## What you should do
Please translate this sentence from the passage below on AI chatbot mistakes into Spanish: "Across a series of experiments, participants were asked to answer a variety of reasoning and knowledge-based questions."
#### Reading passage ####
The reality is that chatbots like OpenAI’s ChatGPT, Google’s Gemini, or Anthropic’s Claude still make regular mistakes. According to an October study by the BBC, even the most advanced AI chatbots gave wrong answers a whopping 45 percent of the time.

But many users don’t understand that reality. As detailed in a new paper, University of Pennsylvania postdoctoral researcher Steven Shaw and marketing professor Gideon Nave found that in a series of experiments, users tended to take the output of ChatGPT at face value even when it gave them the incorrect answer.

Across a series of experiments, participants were asked to answer a variety of reasoning and knowledge-based questions. Despite making the use of ChatGPT optional, over 50 percent of them chose to use the chatbot to answer the questions.

The researchers were testing a key theory: whether users would be willing to believe what the AI was telling them regardless of accuracy, in what they termed a “cognitive surrender” that effectively overrode their intuition and deliberation process.

In the most striking experiment, involving 359 participants, participants followed AI’s correct advice 92.7 percent of the time — and a still-considerable 79.8 percent of the time when the AI gave them the wrong answer.

“While override rates were substantially higher on AI-Faulty than AI-Accurate trials, participants followed faulty AI recommendations on roughly four out of five chat-engaged trials,” the researchers wrote.

The research points at a much broader change in how we perceive the world around us and how we’re letting AI influence how we make decisions.

“We felt that the ability to actually outsource thinking hadn’t really been studied itself. It’s sort of a profound idea,” Shaw said during a UPenn podcast appearance last month. “A bit provocative, I would say, in the paper, that with these AI tools that are available, they’re so ingrained in our daily lives and decision processes that we now have the option or ability to outsource thinking itself.”
#### Extracted entries ####
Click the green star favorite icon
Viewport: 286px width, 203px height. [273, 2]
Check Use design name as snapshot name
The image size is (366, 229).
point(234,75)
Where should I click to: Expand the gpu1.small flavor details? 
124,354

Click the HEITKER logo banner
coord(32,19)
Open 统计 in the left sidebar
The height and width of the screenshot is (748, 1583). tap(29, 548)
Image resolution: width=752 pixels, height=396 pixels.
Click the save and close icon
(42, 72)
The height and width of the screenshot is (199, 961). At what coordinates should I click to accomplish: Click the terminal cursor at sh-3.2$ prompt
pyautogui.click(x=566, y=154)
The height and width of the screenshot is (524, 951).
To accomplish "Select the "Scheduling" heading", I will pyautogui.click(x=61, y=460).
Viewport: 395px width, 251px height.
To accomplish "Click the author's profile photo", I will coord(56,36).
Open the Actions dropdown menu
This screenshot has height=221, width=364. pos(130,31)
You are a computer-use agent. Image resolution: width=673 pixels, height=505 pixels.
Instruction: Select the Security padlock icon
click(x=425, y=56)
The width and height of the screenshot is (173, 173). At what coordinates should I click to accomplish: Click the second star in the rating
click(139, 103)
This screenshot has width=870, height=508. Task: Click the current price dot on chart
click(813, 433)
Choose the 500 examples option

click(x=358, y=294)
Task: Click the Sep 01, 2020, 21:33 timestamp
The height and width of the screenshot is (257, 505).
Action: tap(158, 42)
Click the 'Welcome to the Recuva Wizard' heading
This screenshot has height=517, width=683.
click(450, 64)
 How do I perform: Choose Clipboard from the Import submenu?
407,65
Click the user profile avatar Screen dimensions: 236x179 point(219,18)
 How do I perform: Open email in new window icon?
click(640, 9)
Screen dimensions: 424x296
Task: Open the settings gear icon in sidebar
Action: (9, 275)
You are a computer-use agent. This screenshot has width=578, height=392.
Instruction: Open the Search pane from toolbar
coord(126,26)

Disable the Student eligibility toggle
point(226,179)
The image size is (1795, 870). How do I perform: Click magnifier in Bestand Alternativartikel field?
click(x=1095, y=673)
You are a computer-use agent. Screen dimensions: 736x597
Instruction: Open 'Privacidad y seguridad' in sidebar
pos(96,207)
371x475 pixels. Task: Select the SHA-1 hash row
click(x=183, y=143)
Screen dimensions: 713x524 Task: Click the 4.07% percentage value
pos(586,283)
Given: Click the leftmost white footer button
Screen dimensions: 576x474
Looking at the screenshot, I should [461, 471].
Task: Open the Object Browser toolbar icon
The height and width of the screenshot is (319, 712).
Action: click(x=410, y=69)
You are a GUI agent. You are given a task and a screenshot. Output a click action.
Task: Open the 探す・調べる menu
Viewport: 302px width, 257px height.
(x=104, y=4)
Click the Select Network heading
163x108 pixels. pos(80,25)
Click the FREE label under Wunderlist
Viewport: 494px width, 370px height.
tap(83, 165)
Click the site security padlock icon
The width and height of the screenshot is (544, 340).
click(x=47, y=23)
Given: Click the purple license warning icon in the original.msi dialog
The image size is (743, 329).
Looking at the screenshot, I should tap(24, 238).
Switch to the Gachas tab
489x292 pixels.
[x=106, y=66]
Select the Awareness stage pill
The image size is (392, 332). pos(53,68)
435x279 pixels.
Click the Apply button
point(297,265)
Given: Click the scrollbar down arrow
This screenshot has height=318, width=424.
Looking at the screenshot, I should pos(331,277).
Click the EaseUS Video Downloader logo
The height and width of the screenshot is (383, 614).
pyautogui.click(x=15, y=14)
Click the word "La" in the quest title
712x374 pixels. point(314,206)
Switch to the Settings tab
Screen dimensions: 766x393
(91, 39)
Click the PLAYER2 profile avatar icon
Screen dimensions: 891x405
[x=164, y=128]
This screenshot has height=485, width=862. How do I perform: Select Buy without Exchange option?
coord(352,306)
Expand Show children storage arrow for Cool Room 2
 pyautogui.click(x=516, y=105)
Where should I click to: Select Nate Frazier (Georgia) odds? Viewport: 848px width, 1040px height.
####
## Answer space
En una serie de experimentos, se pidió a los participantes que respondieran una variedad de preguntas de razonamiento y de conocimiento.